(Beginning of Material provided)

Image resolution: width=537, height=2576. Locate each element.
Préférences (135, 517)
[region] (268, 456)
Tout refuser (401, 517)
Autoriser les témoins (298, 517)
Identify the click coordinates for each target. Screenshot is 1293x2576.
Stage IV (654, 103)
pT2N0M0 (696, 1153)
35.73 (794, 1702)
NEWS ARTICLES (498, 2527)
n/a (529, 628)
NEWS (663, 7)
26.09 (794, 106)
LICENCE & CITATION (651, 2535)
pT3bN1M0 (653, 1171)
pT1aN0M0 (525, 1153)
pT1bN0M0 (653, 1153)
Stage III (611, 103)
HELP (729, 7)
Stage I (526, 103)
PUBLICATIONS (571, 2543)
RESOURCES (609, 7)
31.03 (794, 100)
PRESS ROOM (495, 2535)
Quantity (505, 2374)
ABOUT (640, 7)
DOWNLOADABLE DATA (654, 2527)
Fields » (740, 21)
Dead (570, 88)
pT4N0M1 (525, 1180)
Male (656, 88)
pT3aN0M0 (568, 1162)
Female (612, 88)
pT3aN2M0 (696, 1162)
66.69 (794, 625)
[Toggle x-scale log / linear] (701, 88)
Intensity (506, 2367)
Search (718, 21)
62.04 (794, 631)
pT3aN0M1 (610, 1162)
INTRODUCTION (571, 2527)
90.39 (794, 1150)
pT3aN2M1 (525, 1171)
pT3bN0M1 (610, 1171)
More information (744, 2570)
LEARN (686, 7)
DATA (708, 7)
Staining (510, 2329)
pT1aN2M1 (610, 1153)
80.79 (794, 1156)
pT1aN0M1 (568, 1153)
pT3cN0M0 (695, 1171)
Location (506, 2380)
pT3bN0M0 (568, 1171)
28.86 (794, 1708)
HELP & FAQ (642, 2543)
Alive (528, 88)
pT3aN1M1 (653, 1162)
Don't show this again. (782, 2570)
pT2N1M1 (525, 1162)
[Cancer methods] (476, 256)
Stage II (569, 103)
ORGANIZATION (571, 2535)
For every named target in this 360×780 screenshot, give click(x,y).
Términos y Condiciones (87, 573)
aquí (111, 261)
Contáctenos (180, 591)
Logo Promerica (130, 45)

(End of Material provided)

* Exercise instructions:
Return the listing exactly as it was given to you, with every line intact.

* Response for this exercise:
Image resolution: width=537, height=2576. Locate each element.
Préférences (135, 517)
[region] (268, 456)
Tout refuser (401, 517)
Autoriser les témoins (298, 517)
Identify the click coordinates for each target. Screenshot is 1293x2576.
Stage IV (654, 103)
pT2N0M0 (696, 1153)
35.73 (794, 1702)
NEWS ARTICLES (498, 2527)
n/a (529, 628)
NEWS (663, 7)
26.09 (794, 106)
LICENCE & CITATION (651, 2535)
pT3bN1M0 (653, 1171)
pT1aN0M0 (525, 1153)
pT1bN0M0 (653, 1153)
Stage III (611, 103)
HELP (729, 7)
Stage I (526, 103)
PUBLICATIONS (571, 2543)
RESOURCES (609, 7)
31.03 (794, 100)
PRESS ROOM (495, 2535)
Quantity (505, 2374)
ABOUT (640, 7)
DOWNLOADABLE DATA (654, 2527)
Fields » (740, 21)
Dead (570, 88)
pT4N0M1 (525, 1180)
Male (656, 88)
pT3aN0M0 (568, 1162)
Female (612, 88)
pT3aN2M0 (696, 1162)
66.69 (794, 625)
[Toggle x-scale log / linear] (701, 88)
Intensity (506, 2367)
Search (718, 21)
62.04 (794, 631)
pT3aN0M1 (610, 1162)
INTRODUCTION (571, 2527)
90.39 (794, 1150)
pT3aN2M1 (525, 1171)
pT3bN0M1 (610, 1171)
More information (744, 2570)
LEARN (686, 7)
DATA (708, 7)
Staining (510, 2329)
pT1aN2M1 (610, 1153)
80.79 (794, 1156)
pT1aN0M1 (568, 1153)
pT3cN0M0 (695, 1171)
Location (506, 2380)
pT3bN0M0 (568, 1171)
28.86 (794, 1708)
HELP & FAQ (642, 2543)
Alive (528, 88)
pT3aN1M1 (653, 1162)
Don't show this again. (782, 2570)
pT2N1M1 (525, 1162)
[Cancer methods] (476, 256)
Stage II (569, 103)
ORGANIZATION (571, 2535)
For every named target in this 360×780 screenshot, give click(x,y).
Términos y Condiciones (87, 573)
aquí (111, 261)
Contáctenos (180, 591)
Logo Promerica (130, 45)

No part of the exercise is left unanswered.